Every day, innocent people are duped and taken advantage of. Here are two stories of people just like you who became victims:
Darlene, age 33, was a victim of a romance scam. Her story is typical of what victims go through, and the consequences she now faces are serious.
“I met ‘John’ on the dating site I was a member of, and we hit it off right away. He was handsome, charming, appeared to be very successful, and even better, he acted as if I was the girl of his dreams.
Although we had never met in person because he lived in Russia, I fell for him pretty hard. I was head over heels for John, and he said he was falling for me too.
One day while chatting, John said he wanted to visit me. I was thrilled. He told me he had a friend in the U.S. who would send a certified check. He asked me to cash the check and wire the money on to him so he could come see me.
I really didn’t think anything of it, so I did as he asked. Suddenly, John disappeared. I never heard from him again.

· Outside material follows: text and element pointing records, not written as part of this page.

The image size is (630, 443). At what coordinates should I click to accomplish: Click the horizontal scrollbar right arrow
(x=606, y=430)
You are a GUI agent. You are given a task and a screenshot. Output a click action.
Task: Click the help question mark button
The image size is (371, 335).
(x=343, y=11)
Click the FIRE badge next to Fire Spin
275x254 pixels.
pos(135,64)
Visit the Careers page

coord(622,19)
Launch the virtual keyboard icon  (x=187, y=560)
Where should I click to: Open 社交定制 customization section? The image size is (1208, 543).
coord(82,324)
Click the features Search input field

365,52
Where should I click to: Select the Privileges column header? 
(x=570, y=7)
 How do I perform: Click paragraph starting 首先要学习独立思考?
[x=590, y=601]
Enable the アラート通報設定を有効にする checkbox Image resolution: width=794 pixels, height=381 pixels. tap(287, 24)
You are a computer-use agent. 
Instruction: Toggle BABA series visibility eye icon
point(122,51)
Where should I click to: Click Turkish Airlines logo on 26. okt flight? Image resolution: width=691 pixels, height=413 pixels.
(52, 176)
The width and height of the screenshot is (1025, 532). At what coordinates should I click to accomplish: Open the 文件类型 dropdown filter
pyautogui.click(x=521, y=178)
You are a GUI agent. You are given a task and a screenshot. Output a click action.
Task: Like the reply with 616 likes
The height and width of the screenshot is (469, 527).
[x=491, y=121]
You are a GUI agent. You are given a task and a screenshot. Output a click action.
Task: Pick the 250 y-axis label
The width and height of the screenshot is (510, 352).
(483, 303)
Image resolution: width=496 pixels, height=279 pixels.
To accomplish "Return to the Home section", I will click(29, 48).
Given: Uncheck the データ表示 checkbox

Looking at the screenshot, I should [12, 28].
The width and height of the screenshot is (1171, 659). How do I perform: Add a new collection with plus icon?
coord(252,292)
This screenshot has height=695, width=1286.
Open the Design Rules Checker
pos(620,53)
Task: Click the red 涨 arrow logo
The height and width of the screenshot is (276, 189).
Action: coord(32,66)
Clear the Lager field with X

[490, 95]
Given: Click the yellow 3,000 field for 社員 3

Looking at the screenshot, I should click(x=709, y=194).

I was heartbroken, obviously. Still, I didn’t think I had done anything wrong until my bank called me to inform me that the check I had cashed bounced and they would be taking the money out of my account. Next thing I knew, the police were calling me, and I was informed that I was being investigated.
John wasn’t the man of my dreams. He was a criminal who was laundering money for the Russian mob and he used me to help him do it. He broke my heart, broke my bank account and broke my bank’s trust in me.”
Peter, age 51, had a similar experience through a job search website. Having been unemployed for eight months, he was desperate for work and became an easy victim of this scam:
“I was desperate for work, so when I saw the ad to work from home and make money, I was eager to find out more. I could no longer afford daycare for my child, I was at the end of my savings, and I had to find a way to make money.
I was hired as an “employee,” and the first thing I was required to do was to open a bank account and email them the account information. I soon got an email saying that I received a wire for my first job. The position required me to withdraw the money, send it on through a money transfer service to another account and keep 10 percent as my commission.
After I did that, my bank called me the next day and informed me that the wire I had received was fraudulent and the money had been stolen from someone else. I was questioned by the FBI, informed that my activity was illegal and my bank closed my account.
I still don’t have a job, and the authorities say I have to pay that money back. I’m worse off now than ever before, and I don’t know how I’m going to get through this.”